Around the world, the aim is the same — to produce a product as cost effectively as possible, to deliver it to the customer as quickly as possible and to do it with as few impediments as possible. Often, the weak link in the chain is the same as the strength: people.
In order to increase the productivity of the people involved and to minimize risk, business has turned to process. One such process, lean manufacturing, is a methodology originally developed by Toyota to increase efficiency within its plants. Since then, lean production philosophies have worked their way into many facets of management through lean thinking principles. Lean thinking can now be found in fields as diverse as software houses and the building industry.
In the same time frame that Toyota was developing lean, Motorola was creating a methodology that became known as Six Sigma. It found wider acclaim in the 1990s when Jack Welsh's guardianship of General Electric saw it become a cornerstone of the business. Like Toyota, General Electric needed to combine the efficiency of its people with a requirement to cut waste. The two are now indelibly linked.
Whereas Six Sigma looks to improve process by means of statistical analysis of production metrics, lean seeks to improve the flow, eliminating unevenness. Like many of the terms used in business, flow crosses many boundaries. Sportsmen, artists and programmers all seek the Zen-like state of being "in the zone." With the workforce in aggregation working in a state of flow, the process will almost look after itself.

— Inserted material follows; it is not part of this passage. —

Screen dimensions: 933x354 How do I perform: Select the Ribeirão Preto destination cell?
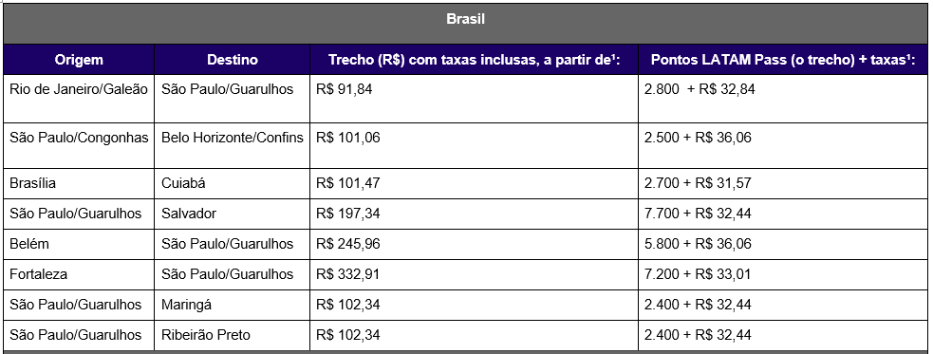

Just in time (JIT) is another manufacturing approach that emanated from Japan and caught the world's interest. Lean, Six Sigma and JIT are companionable bedfellows.
If something is good in one industry, it will be adapted by another. Hence, both lean and JIT make use of Kanban, another innovation from the east that has inculcated its presence the world over. Kanban, again with its nascence in Toyota, is best translated as a signboard or billboard. In software, Kanban is the latest iteration of thinking in the agile methodology process suite. Dig a little deeper though and agile (lightweight, flexible and responsive) development of usable software in as short a time as possible is not so far removed from lean practices.
Although Six Sigma is ostensibly about statistics, lean about flow, and JIT about the elimination of waste, they all have one thing in common. From Abraham Maslow's study of the hierarchy of needs to Frederick Herzberg's motivation and hygiene factors, all of these theories and practices become the bedrock of management teaching practices because they all have one common factor: people. Get the people part of your process right and the rest will follow. People the world over respond to the same principles, whatever the language and wherever the birthplace of the process.
There is one significant difference between manufacturing and the more office-bound industries like software houses. If things go wrong during the operation of large pieces of manufacturing machinery, people can get hurt. It is no surprise then that the practice of health and safety is paramount within heavy manufacturing. However, if things do go wrong, all is not lost. Every process builds in space for feedback, for the ability to extract the lessons learned from every iteration of the process that went before. If lessons are not learned, information is wasted just as much as the physical assets. Keeping all production within the standard normal beloved by Six Sigma should be every process's goal.